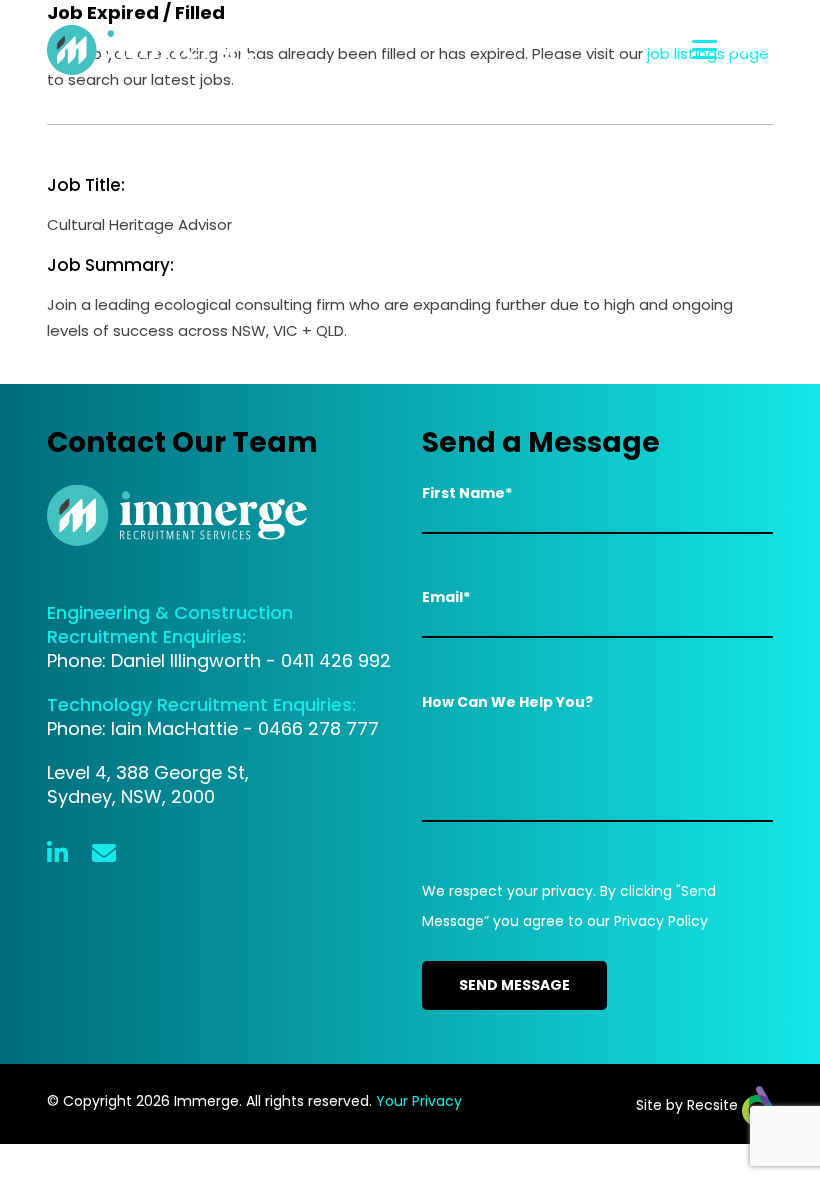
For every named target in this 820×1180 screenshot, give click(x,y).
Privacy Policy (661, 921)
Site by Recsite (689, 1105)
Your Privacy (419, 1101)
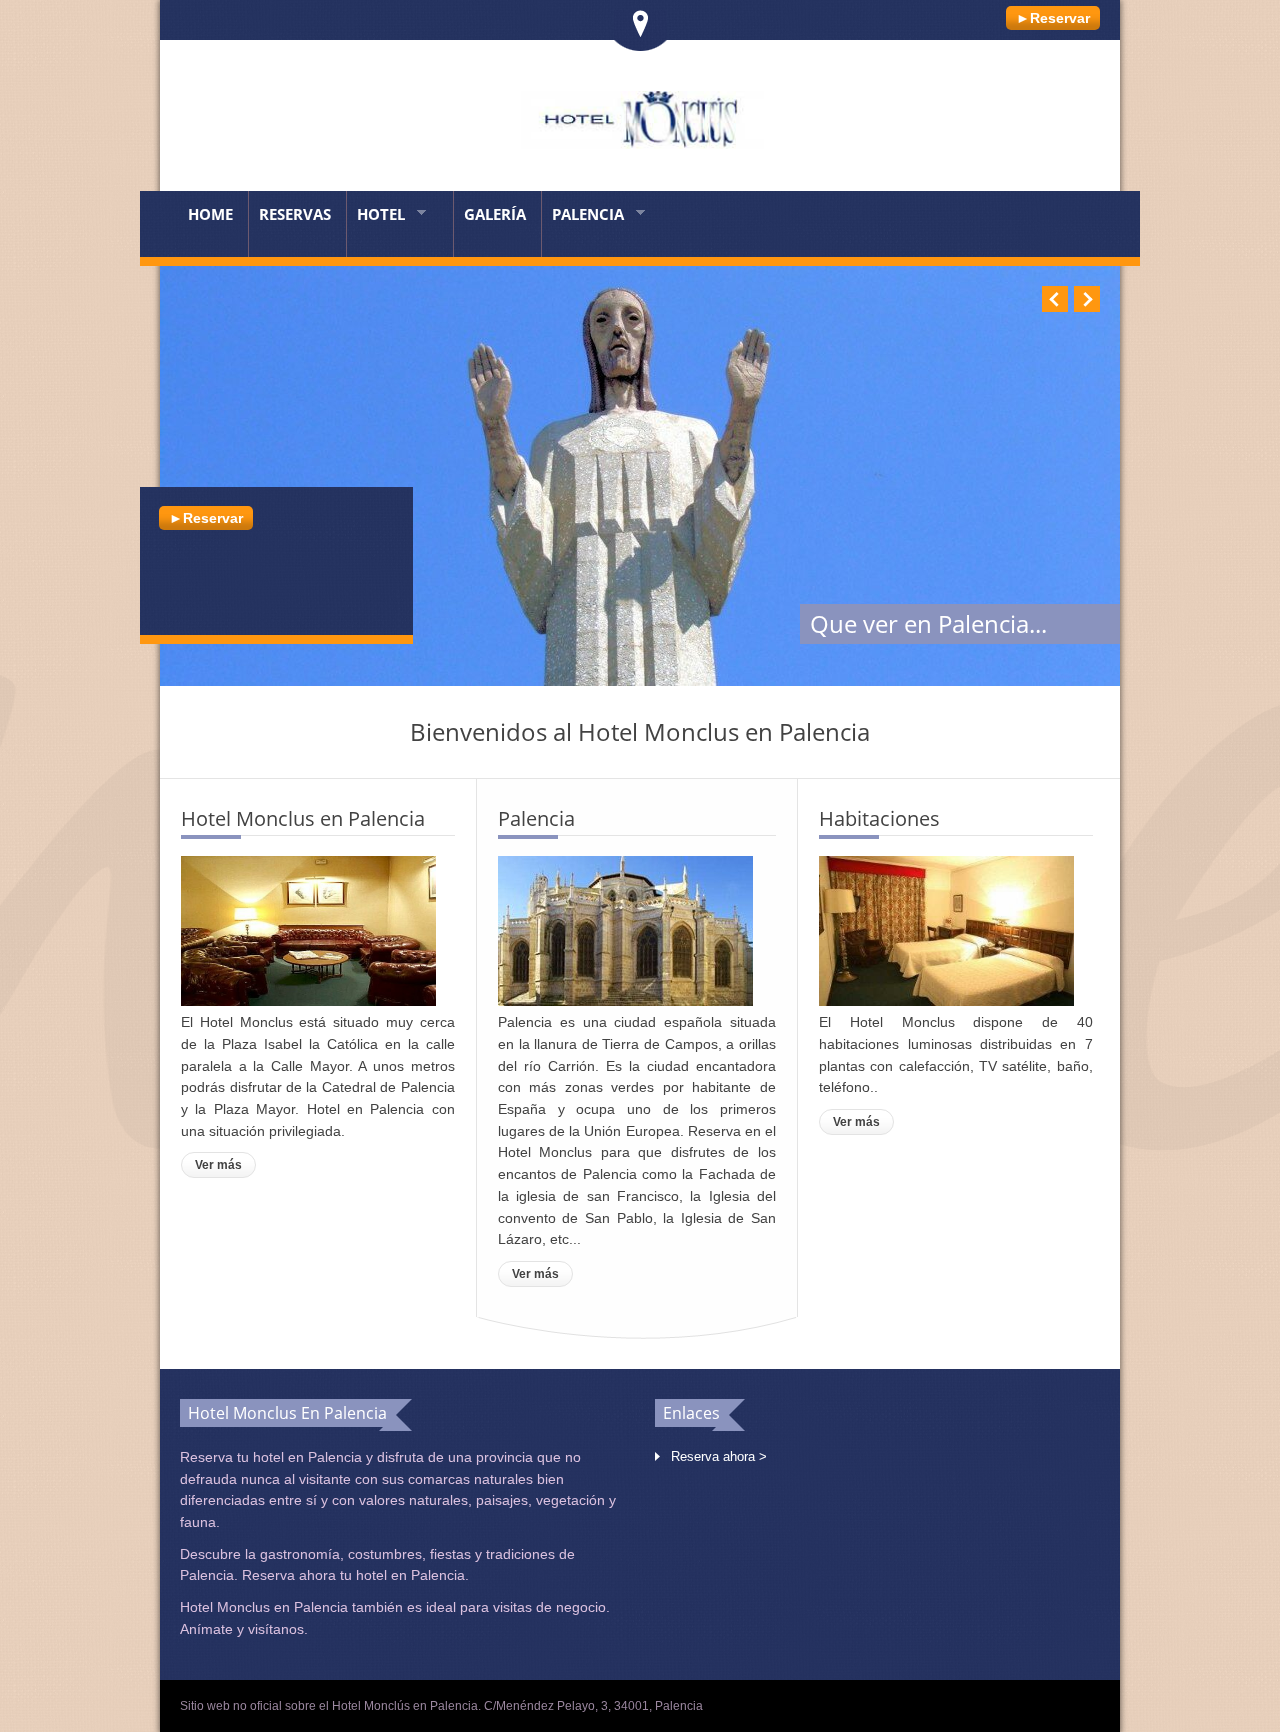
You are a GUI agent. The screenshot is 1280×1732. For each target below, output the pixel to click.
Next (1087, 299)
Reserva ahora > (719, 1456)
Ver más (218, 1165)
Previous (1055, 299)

===

# TASK DESCRIPTION
Determine how many lines of the listing include the word "target" and report nothing but the number.

# EXERCISE RESULT
2